Massachusetts General Hospital was fined $1 million for violating the Health Insurance Portability and Accountability Act (HIPAA). It is the second ever fine imposed on a health care organization by the US Department of Health and Human Services ever since HIPAA went into effect in 2003.
"We hope the health care industry will take a close look at this agreement and recognize that OCR is serious about HIPAA enforcement," Georgina Verdugo, the director of the agency's Office for Civil Rights, said on Feb. 24.
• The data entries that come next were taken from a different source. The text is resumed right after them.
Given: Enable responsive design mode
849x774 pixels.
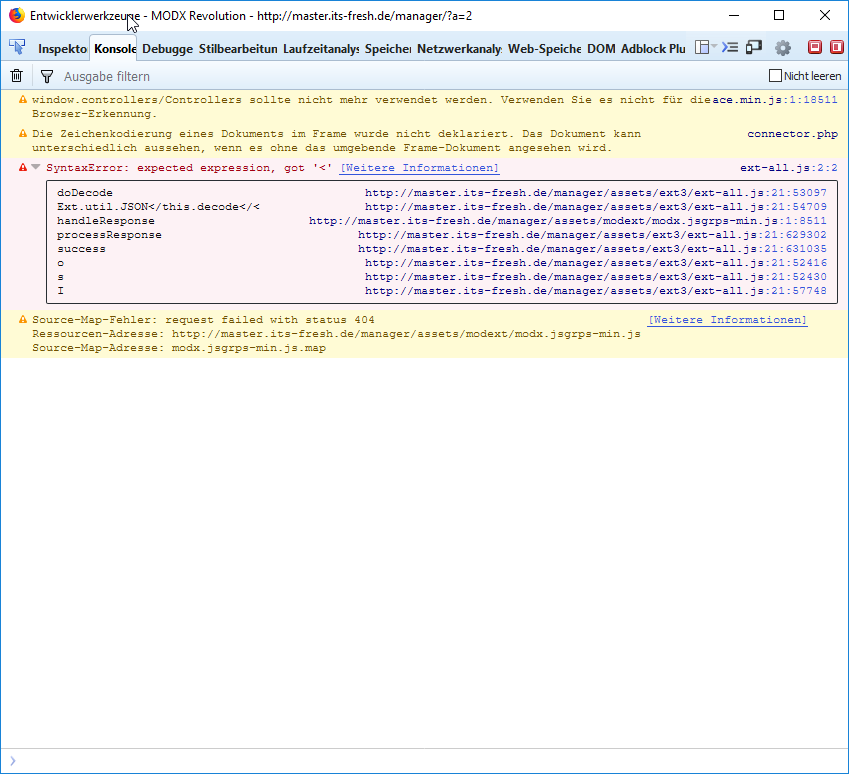Looking at the screenshot, I should pos(753,47).
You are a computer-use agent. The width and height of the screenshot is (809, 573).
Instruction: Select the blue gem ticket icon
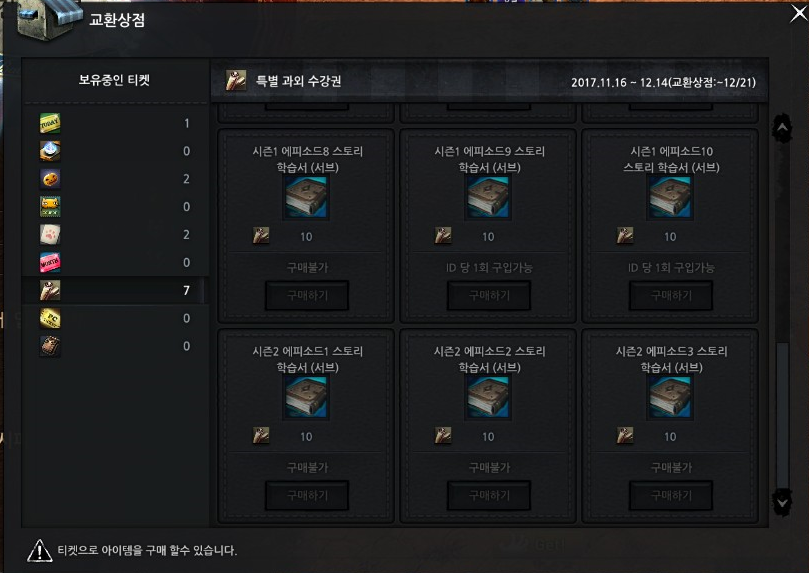[50, 151]
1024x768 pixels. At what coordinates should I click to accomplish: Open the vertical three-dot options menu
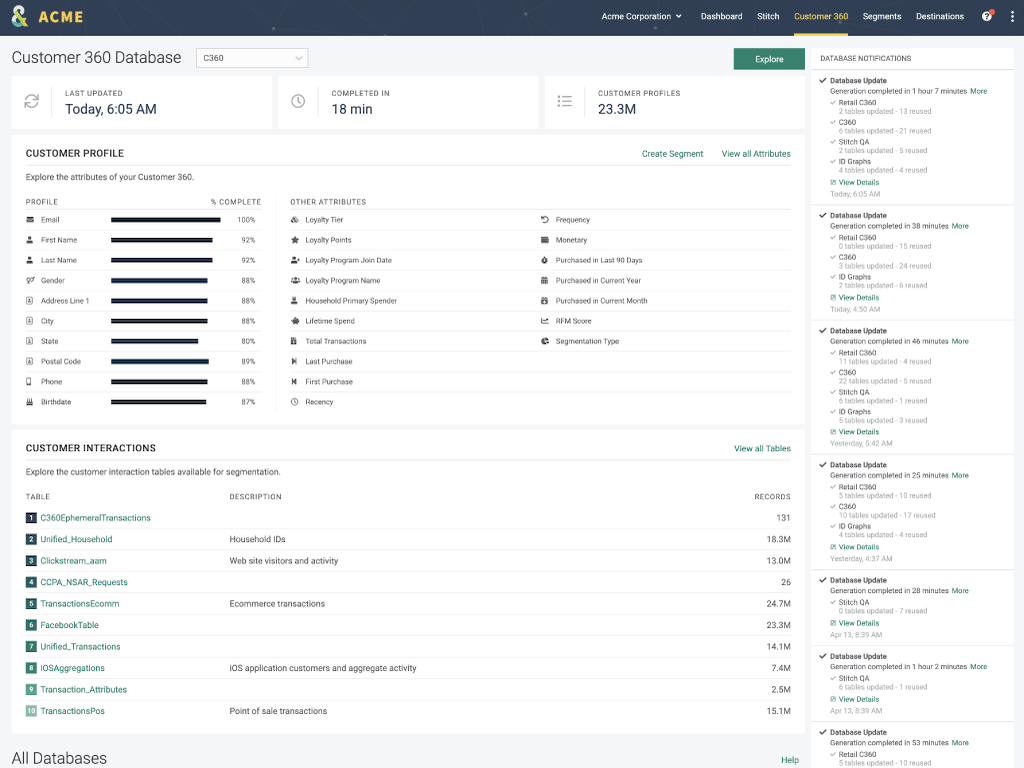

The steep fines should make organizations think twice about skimping on HIPPA compliance, wrote Chester Wisniewski, a Sophos senior security advisor, wrote on the NakedSecurity blog. A doctor once told Wisniewski, "When they start putting doctors in jail, I'll worry about encrypting my records."
Mass General lost the medical records for 192 patients when a hospital employee accidentally left the documents on the subway in March 2009. The patients were part of the hospital's Infectious Disease Associates outpatient practice and may have included patients with HIV/AIDS. The misplaced documents included a patient schedule containing names and medical records numbers, as well as billing forms containing names, dates of birth, diagnoses, and insurance policy information.
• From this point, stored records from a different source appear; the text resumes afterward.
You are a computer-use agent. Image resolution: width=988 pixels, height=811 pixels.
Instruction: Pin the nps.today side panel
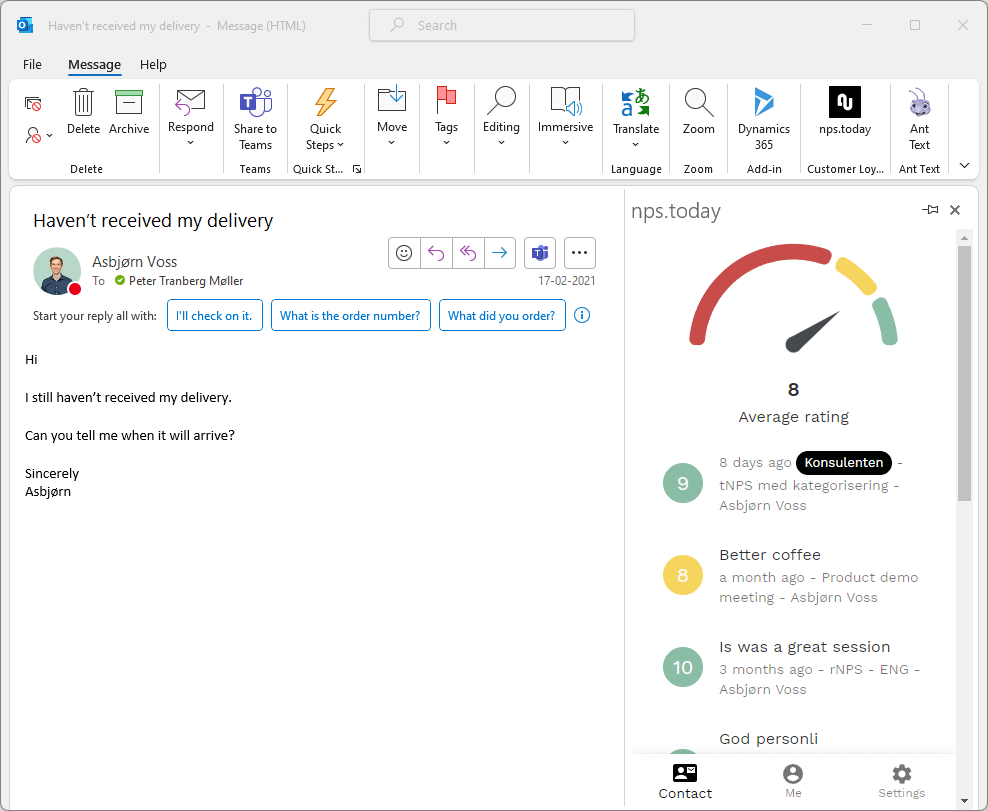point(930,210)
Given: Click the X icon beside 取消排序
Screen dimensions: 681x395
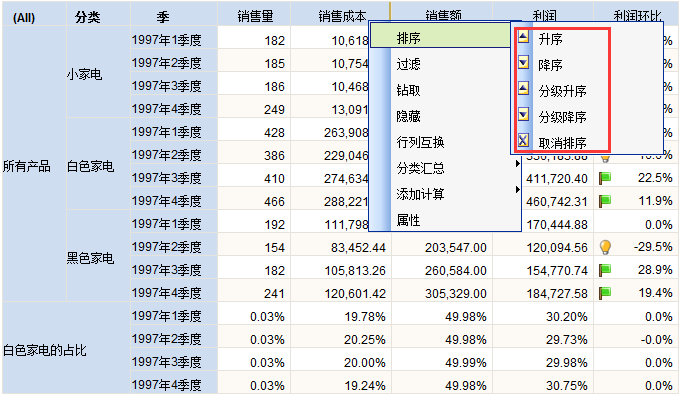Looking at the screenshot, I should coord(523,140).
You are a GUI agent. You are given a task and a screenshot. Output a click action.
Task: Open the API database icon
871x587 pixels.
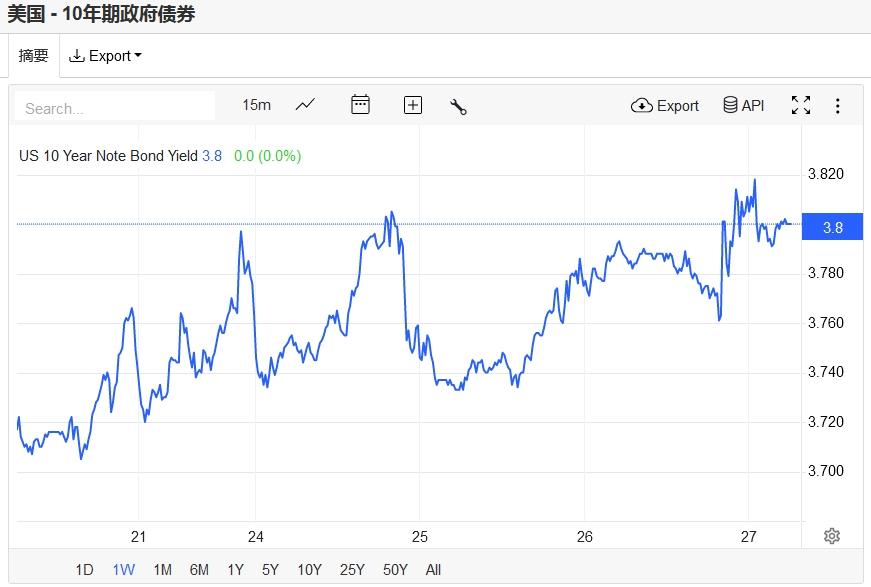pos(743,105)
The subsequent investigation into the breach revealed the hospital had failed to implement "reasonable, appropriate safeguards" to protect patient privacy when removed from premises. As part of its settlement with HHS, the hospital has to designate a director of internal audit to assess compliance and report to HHS about its results for the next three years.
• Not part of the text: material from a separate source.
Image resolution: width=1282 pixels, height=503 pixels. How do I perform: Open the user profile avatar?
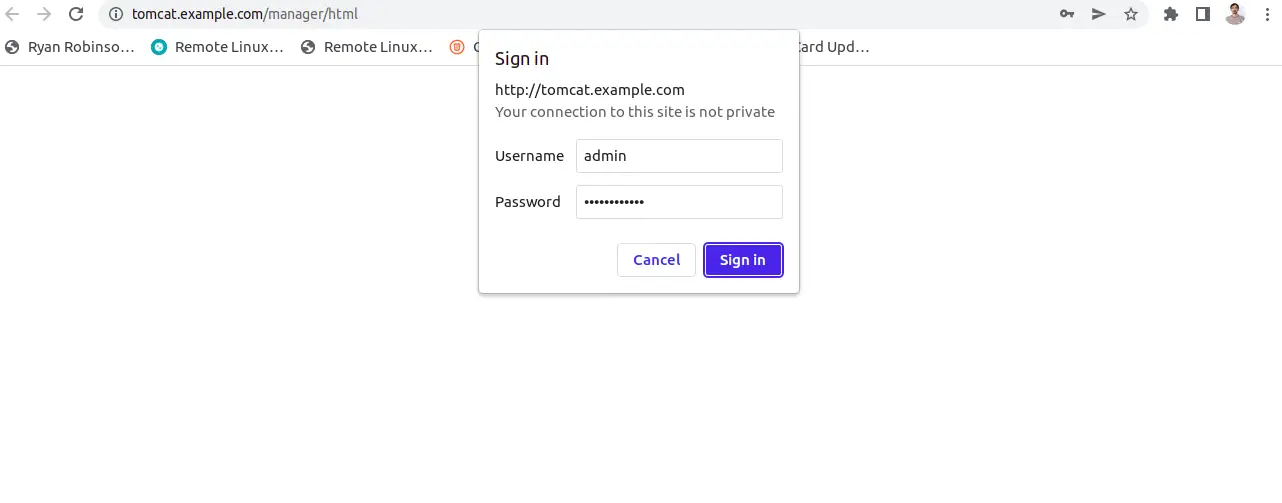(x=1235, y=15)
The first fine was imposed on Cignet Health, for not providing records in a timely manner. The $4.3 million penalty was not for a data cooperating with an investigation.
Cignet, which operates two clinics in Maryland, refused to provide records to 41 patients when they asked, and also did not comply to OCR's request. OCR imposed the fine for the company's "willful neglect" in cooperating with the OCR for nearly 13 months. Cignet also did not help matters when complying with a subpoena, the health center provided 59 boxes of medical records belonging to over 4,500 patients, and not just the 41 patients being requested.
"Covered entities and business associates must uphold their responsibility to provide patients with access to their medical records, and adhere closely to all of HIPAA's requirements," Verdugo said.
While the compromised records in both cases were physical, and not electronic, the law doesn't differentiate between the two, said Wisniewski.